Mixing ESX and ESXi in vSphere 4.1 clusters?

As everyone knows, vSphere 4.2 (and onward) is going to be ESXi-only. So, we’re going to need to convert our ESX clusters to ESXi sooner rather than later. Differences between ESX and ESXi are well-documented, so I won’t get in to them here. However, one thing that’s come up in my attempts to test ESX to ESXi conversions (and by “conversions” I mean “removing the ESX host, installing ESXi on it and adding it back to the cluster”) are the differences in network architecture.

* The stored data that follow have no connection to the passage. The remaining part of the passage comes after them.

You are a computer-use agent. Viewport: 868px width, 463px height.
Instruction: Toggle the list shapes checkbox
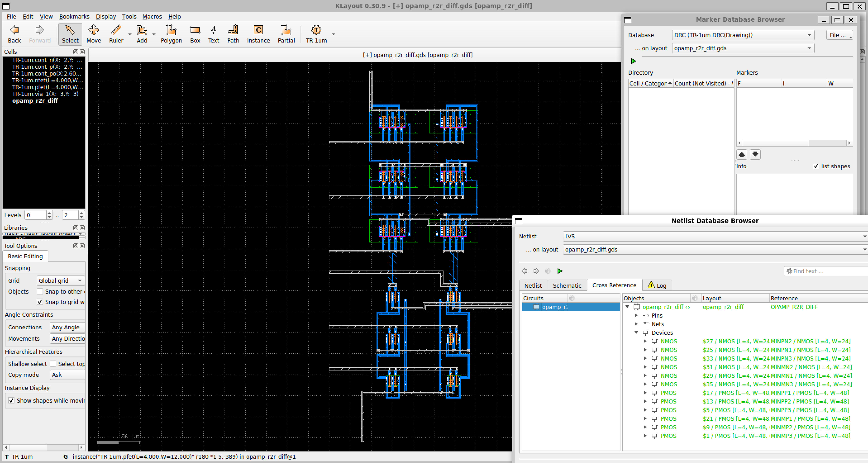click(x=816, y=166)
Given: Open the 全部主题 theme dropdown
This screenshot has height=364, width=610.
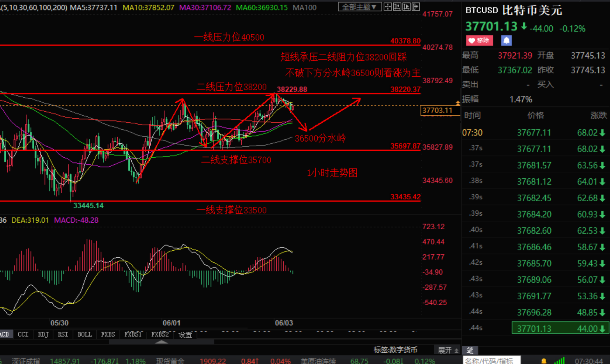Looking at the screenshot, I should point(359,7).
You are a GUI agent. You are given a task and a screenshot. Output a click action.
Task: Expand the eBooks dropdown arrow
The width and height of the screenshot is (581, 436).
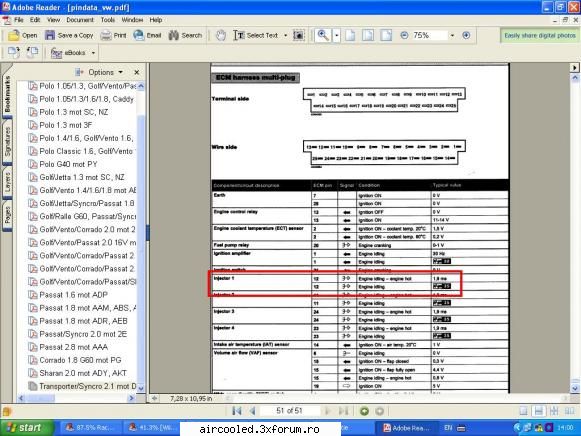pos(93,53)
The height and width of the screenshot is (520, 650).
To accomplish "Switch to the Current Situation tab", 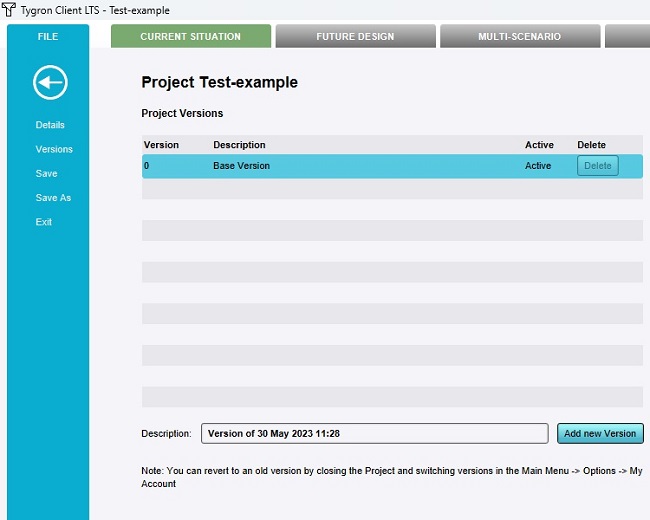I will pos(190,37).
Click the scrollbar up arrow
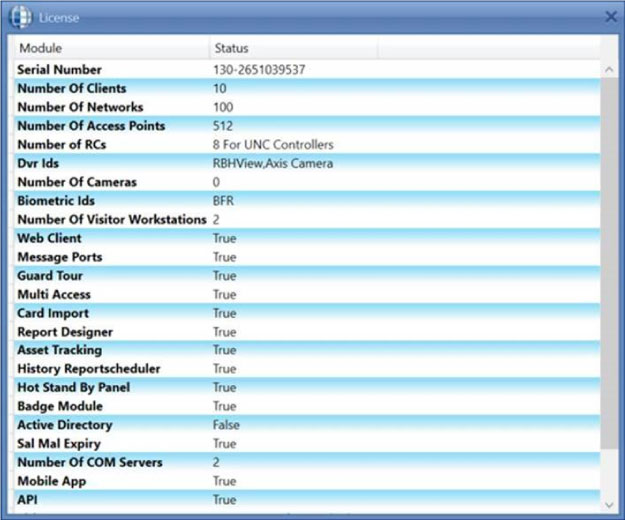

In short, ESX has Service Consoles and ESXi does not. ESXi, instead, has Management Networks. In ESX, a Service Console is not a type of VMkernel; in ESXi, a Management Networks is a type of VMkernel. In ESX, your first Service Console’s device ID is probably vswif0. In ESXi, your first Management Network is probably vmk0.

In my organization, this complicates things when it comes to vMotion of VMs between an ESX and an ESXi host in the same cluster. Here’s why:

Label Public/private Device Switch Uplinks Mode
Service Console Public vswif0 vSwitch0 vmnic0, vmnic1 Active/Active
VMkernel 0 Private vmk0 vSwitch1 vmnic2, vmnic3 Active/Passive
VMkernel 1 Private vmk1 vSwitch1 vmnic3, vmnic2 Active/Passive

Compare that with ESXi on identical hardware:

Label Public/private Device Switch Uplinks Mode
Management Network Public vmk0 vSwitch0 vmnic0, vmnic1 Active/Active
VMkernel 0 Private vmk1 vSwitch1 vmnic2, vmnic3 Active/Passive
VMkernel 1 Private vmk2 vSwitch1 vmnic3, vmnic2 Active/Passive

Note the key difference: on ESX, the two VMkernels that connect to the datastores are vmk0 and vmk1. On ESXi, the two VMkernels that connect to the datastores are vmk1 and vmk2. This is because the first VMkernel, vmk0, is actually the Management Network port in ESXi. So, now we have a mismatch in the architecture between ESX and ESXi.

As you can see, vSphere recognizes that the two hosts are using different ports for their VMkernels (vmk0 vs. vmk1). Now, you can accept this warning and the vMotion will continue. But — and this is a big but — if you attempt to put one of these hosts into Maintenance Mode, vSphere will not accept this warning and your VMs will never migrate off the host because of this conflict.

There is one way to alleviate this issue: if I make the default vMotion port on each host to be vmk1 instead of vmk0, then yes, it will work and vSphere won’t give me a warning about different VMkernel devices being used on the two hosts. However, this doesn’t cure the problem with Maintenance Mode — the VMs will not vMotion automatically if you enter a host into maintenance mode.

Has anyone encountered this in their own testing? What have you done to mitigate the issue? This is with virtually 100% identical hardware on the two hosts; one is a HP BL465c G6 blade and the other a BL465c G7. Datastores are accessed via iSCSI, though the same problem occurs using NFS. And no, going to Fiber Channel is not an option 😀 Both hosts are vSphere build 348481, i.e. vSphere 4.1.0.